若く魅力的で芸術の才能溢れる女性ズナイラ。その夫で教育者として次世代の子供たちを育てたいモーセン。タリバンの女性刑務所で看守を務める中年のアティーク、その妻ムサラトは末期癌だが、最後に衝撃的なことをやってのける。そして物語の所々でアフガンの昔や未来を語る、謎の老人・・・
目を背けたくなるシーンもあるが・・・
タリバンによって罪人とされた女性が地面に埋められ、石打ちの刑に処せられる場面、また最後のクライマックス、スタジアムでの処刑シーンなど、辛すぎ、理不尽に胸が押し潰されそうになる場面も少なくない。
”狂気”に巻き込まれていく、”普通の”人々
ここで私が感じたのは、こうした残虐な行為に、本当に普通の人たちが、ごく自然に暴力に加担する側に回ってしまう恐ろしさだ。
モーセンが苦しんだのは、タリバンを憎んでいたはずの自分が、気がついたら群衆にまじって石を投げていたからだ。看守のアティークは、苦しみを感じる前は、この仕事に慣れきっていた。
また、石打ちの刑でもスタジアムの公開処刑でも子供たちが、何もわからず、残虐行為に慣れっこになっていて、大人に混じって石を投げたり、無邪気に走り回っていたのが忘れられない。
私は人生でこんな悲惨な時代を経験していないが、そういう時は、きっとこういう感じなのだろうと思った。絶対的な悪のタリバンVS可哀想な民衆、という単純な図式ではなく、きっとこんな変な日常に慣れてくると、自然に暴力に加担していたり、逆に、タリバンの側にも一人一人を見ると色々あるのだろうと思う。日本でも外国でも、歴史を見ると、同じようなことが起きてきたのではないかと。
自分が行った場所が映画に
私がカブール滞在中に見た風景が、映画の中でたくさん出てきた。リアルそのもので、恐ろしくなった。
映画館の廃墟
タリバン政権下では、音楽や芸術が禁止されていた。映画でも、人々が楽しそうにこのシネマから出てくる回想シーンの直後に、映画館の廃墟が出てきた。そっくりだったので、きっとこの映画館だ。

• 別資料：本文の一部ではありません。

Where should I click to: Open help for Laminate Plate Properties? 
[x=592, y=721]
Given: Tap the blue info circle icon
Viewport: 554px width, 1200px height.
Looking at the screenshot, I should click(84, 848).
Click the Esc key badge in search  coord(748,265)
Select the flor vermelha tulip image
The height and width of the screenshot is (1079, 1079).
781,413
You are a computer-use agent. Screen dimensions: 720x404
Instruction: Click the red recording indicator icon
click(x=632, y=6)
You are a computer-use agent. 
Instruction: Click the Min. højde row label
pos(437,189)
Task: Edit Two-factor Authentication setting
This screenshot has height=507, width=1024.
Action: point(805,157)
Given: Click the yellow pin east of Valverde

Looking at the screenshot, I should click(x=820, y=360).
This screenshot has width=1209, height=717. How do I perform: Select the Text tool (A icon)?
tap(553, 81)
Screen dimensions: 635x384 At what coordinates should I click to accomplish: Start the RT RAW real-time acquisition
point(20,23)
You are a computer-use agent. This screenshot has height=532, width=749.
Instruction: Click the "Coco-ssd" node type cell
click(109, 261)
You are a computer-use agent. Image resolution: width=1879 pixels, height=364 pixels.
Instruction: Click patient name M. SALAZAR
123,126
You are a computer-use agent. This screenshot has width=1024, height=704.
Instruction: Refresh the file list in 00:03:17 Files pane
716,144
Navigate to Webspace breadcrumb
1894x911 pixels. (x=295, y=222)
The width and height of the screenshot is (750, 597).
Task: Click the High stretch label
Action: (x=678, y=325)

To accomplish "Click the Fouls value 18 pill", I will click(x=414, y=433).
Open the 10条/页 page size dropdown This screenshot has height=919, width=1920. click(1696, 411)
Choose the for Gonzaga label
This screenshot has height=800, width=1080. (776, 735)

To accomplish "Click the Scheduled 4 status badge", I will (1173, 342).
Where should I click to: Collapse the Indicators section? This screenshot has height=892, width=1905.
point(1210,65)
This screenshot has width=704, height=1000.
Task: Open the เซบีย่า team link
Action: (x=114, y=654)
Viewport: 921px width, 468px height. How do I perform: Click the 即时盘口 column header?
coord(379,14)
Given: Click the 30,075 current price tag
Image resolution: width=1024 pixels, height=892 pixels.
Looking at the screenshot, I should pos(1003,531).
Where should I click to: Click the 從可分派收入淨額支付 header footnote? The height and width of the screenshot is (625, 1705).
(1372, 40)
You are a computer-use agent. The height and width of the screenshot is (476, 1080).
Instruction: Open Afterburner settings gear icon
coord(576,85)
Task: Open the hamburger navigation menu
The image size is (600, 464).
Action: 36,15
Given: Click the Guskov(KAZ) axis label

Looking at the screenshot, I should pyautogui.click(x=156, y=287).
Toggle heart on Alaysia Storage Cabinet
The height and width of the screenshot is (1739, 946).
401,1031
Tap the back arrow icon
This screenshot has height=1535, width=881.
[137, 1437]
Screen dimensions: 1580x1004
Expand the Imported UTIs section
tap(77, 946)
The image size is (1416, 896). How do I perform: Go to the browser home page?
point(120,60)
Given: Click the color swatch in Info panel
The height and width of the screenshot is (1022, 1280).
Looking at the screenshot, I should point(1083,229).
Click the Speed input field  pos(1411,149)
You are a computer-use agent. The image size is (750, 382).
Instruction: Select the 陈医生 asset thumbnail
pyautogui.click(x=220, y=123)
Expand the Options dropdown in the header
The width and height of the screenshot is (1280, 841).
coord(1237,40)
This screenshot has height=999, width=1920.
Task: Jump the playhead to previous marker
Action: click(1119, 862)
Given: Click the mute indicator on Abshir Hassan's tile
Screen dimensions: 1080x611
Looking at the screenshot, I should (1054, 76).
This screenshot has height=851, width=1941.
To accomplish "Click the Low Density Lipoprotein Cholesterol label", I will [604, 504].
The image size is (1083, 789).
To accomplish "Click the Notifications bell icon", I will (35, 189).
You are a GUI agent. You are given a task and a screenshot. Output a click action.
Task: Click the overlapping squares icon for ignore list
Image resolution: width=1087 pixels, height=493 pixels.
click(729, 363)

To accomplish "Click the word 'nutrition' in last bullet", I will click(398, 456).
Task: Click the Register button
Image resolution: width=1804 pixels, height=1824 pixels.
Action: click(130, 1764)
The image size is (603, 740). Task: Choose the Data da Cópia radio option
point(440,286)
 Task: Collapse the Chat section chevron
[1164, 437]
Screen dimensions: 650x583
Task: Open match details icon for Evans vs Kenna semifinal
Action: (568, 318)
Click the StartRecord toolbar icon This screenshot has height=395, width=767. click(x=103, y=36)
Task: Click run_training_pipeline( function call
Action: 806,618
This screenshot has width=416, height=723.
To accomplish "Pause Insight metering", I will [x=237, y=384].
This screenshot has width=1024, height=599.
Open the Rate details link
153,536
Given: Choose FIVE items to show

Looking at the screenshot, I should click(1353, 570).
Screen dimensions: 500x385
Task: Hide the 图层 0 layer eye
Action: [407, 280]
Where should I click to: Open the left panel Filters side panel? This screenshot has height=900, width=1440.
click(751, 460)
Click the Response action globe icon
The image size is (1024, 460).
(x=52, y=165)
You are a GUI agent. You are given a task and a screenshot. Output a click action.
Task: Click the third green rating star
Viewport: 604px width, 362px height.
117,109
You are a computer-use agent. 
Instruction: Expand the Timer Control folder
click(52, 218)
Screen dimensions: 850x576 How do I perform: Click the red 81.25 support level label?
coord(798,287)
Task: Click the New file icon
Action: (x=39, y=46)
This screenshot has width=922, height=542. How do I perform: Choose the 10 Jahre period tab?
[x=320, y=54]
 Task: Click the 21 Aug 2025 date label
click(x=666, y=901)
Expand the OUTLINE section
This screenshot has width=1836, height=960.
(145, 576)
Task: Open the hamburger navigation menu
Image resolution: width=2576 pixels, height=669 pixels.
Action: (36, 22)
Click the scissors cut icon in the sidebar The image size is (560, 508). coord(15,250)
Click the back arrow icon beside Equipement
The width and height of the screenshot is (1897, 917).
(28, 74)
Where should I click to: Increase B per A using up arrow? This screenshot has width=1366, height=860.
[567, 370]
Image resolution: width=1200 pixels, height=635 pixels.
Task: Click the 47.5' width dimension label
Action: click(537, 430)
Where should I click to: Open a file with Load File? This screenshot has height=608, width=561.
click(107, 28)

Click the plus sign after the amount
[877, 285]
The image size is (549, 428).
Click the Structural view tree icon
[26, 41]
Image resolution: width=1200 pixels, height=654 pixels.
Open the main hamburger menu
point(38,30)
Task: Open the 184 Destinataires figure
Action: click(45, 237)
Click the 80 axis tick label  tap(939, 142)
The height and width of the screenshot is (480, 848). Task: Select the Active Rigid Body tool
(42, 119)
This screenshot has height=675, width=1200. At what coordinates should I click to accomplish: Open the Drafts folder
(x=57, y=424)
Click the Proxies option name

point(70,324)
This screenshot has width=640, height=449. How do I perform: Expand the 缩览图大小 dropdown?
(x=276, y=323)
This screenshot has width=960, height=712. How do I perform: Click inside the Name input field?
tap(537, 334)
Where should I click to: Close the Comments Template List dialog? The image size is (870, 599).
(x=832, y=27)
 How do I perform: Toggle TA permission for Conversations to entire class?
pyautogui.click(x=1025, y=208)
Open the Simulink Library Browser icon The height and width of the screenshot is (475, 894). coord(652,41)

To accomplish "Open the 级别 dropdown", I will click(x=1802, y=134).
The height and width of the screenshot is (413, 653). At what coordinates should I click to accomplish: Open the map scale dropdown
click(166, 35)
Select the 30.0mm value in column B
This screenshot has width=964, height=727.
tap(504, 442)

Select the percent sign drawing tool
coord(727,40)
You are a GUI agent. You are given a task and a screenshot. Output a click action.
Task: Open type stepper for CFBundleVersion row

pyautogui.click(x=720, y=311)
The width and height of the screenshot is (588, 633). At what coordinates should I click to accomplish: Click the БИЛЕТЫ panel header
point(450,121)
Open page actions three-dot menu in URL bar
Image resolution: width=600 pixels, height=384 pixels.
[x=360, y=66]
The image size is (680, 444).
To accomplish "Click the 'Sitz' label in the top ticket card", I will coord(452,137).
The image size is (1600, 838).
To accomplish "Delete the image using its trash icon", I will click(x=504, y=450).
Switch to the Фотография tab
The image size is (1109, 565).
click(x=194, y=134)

私は、数ある内戦による廃墟の中でも、この"CINEMA THEATRE"の文字にひかれ、思わずシャッターを押したのを覚えている。今のカブールではこの場所はどうなっているのだろうか。
公開処刑場となったスタジアム
映画では、パキスタンの高官に公開処刑を見せようとするシーンが、まさにここだと思う。この観客席から人々が公開処刑を見ていたはずだ。私が見た時は、新年の祝賀イベントが行われていた。後ろの大看板は英雄マスード将軍。
カブール市街を見下ろす丘
看守アティークや謎の老人が高台からカブールの街を見下ろすシーンがあった。きっとこういう場所に違いない。当時、日本から遠く離れた未知の国のこの丘から、土色の街を見ながら、色々考えたのを思い出した。
私のノスタルジーは、ここまで。
皆さんも、機会があれば、「カブールのツバメ」を見て、カブールの人たちの生き様を想像してみてください。